Most of us hope our legacy includes being remembered as a giving person. My concept of a giving person is one who contributes more to society than they take. Undoubtedly, this is an imprecise definition, open to interpretation. “She was a giving person”, “He gave all of himself to the cause” or similar phrases are frequently used when people are being eulogized. To give something implies, we acquired or control whatever it is we are giving. Acquiring is pretty close to taking even if there is some type of exchange for it. Is “giving and taking” simply a zero-sum game?

This month I was reading an article from The Economist, “Why the 20%, and Not the 1% are the Real Problem”. The story outlines how the wealthiest upper 20% of Americans are looking out for themselves and their families, not the rest of our citizens. The author claims the meritocracy that defines capitalism in the United States is creating two tiers, the haves and have nots. The word meritocracy implies “I worked hard to get it, I earned it and I deserve it.” I am not sure the writer intended this, but one key idea that comes through in the article is that the upper 20% are takers not givers.

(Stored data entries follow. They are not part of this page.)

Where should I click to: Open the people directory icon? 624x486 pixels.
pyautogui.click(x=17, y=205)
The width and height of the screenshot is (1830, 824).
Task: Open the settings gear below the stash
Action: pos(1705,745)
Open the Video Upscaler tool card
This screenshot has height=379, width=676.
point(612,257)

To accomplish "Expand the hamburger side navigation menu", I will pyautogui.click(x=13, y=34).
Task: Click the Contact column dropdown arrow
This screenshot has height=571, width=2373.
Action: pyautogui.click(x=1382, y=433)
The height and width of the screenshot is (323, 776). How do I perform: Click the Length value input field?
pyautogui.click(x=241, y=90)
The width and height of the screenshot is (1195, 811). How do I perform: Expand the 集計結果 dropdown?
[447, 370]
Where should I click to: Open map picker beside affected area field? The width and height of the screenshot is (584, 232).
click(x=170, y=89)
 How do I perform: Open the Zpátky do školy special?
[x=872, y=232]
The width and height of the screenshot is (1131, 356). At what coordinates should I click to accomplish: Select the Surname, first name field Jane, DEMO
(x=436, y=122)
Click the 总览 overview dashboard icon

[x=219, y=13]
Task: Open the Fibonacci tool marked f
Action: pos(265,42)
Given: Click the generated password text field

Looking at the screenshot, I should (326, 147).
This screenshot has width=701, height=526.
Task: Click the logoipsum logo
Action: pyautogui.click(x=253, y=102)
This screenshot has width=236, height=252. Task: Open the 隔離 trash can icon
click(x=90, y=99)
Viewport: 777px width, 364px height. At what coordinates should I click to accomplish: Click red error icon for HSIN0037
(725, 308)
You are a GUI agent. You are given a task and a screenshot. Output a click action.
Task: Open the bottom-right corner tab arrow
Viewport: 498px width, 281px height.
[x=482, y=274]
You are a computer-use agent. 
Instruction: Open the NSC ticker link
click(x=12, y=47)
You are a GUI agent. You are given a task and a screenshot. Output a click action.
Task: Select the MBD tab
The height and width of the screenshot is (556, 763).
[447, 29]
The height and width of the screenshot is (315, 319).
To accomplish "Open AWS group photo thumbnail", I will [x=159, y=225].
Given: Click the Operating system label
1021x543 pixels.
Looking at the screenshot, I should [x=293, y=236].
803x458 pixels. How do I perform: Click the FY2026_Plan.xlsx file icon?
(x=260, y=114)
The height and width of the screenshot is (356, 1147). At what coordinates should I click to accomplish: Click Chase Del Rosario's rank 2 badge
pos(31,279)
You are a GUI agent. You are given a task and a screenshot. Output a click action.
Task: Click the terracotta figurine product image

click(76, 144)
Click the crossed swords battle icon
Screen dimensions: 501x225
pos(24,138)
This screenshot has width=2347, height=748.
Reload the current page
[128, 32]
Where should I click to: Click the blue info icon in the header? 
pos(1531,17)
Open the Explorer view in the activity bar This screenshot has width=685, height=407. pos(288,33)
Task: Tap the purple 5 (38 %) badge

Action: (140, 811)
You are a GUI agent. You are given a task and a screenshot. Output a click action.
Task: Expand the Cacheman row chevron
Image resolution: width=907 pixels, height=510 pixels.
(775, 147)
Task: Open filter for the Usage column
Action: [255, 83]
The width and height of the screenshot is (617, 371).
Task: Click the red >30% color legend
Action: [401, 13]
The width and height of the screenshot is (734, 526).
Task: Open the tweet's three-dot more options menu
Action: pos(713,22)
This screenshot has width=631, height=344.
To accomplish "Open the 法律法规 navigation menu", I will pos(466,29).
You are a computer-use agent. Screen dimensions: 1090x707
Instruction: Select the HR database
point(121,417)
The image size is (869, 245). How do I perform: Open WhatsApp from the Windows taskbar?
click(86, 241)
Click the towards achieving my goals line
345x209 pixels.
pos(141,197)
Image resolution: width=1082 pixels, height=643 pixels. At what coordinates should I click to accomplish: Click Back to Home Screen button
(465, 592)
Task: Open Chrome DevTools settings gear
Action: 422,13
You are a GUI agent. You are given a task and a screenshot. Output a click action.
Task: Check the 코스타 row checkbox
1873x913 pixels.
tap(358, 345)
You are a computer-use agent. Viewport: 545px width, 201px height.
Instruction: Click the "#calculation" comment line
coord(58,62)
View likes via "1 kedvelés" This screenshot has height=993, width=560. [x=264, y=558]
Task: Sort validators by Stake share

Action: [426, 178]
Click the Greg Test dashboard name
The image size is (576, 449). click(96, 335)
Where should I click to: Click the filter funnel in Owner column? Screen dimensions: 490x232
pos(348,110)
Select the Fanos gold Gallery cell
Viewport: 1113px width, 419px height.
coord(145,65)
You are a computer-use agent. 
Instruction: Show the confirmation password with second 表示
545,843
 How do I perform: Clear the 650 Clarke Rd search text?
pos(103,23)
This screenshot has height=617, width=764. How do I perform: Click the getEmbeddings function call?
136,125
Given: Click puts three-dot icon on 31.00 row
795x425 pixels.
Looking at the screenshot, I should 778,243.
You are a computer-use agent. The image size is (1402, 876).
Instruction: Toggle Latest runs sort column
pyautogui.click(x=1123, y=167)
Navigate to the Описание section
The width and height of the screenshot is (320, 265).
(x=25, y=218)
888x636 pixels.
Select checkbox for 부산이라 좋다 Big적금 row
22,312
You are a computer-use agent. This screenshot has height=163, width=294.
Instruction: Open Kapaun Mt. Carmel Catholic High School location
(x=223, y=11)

Let’s explore two questions:

1) What do we own that we can give?

2) What do we take that enables us to give?

What do we own that we can give? While growing up I learned that our gifts are our time, talent and treasures. Let’s look at them one at a time and redefine what our gifts are.

Time: Time is an interesting “gift”. Like all gifts it is finite. In Time’s case, it’s a “gift” we can only give as long as we live. But is Time itself really a gift? I argue, it is not. It is the dimension that enables the other gifts to become gifts, especially talents. I would replace Time as a gift with Presence, the act of being somewhere for someone or some group.

Talent: the word Talent conjures up some special power we have that many others may not. In terms of gifting, talent is much less lofty. It’s simply the action we agree to undertake on behalf of our beneficiary. For example, the rocket scientist taking tickets for entry into the local fundraiser is using her Talent to take tickets, not her Talent to get us to Mars.

Treasures: Treasures are possessions we control the disposition of. They include tangible assets that have a monetary value: money, stocks and other assets that can be converted (sold) for cash or used directly by the beneficiary. Treasures also include intangible things we can give. The intangibles are our talents, which have already been described above. Using this definition of treasures, I would use Possessions as our third gift to give.

That was easy. Now, What do we take that enables us to give?

Presence: We can only be present in one place at any given time. That makes our Presence very valuable. We are honoring the people, organizations, community etc. with whom we are present. What are we taking when we are present? We are taking from the people, organizations, and communities we are absent from. Our challenge in gifting as it relates to Presence is determining where our Presence can create the most impactful gift. Where do you think your presence has the most impact?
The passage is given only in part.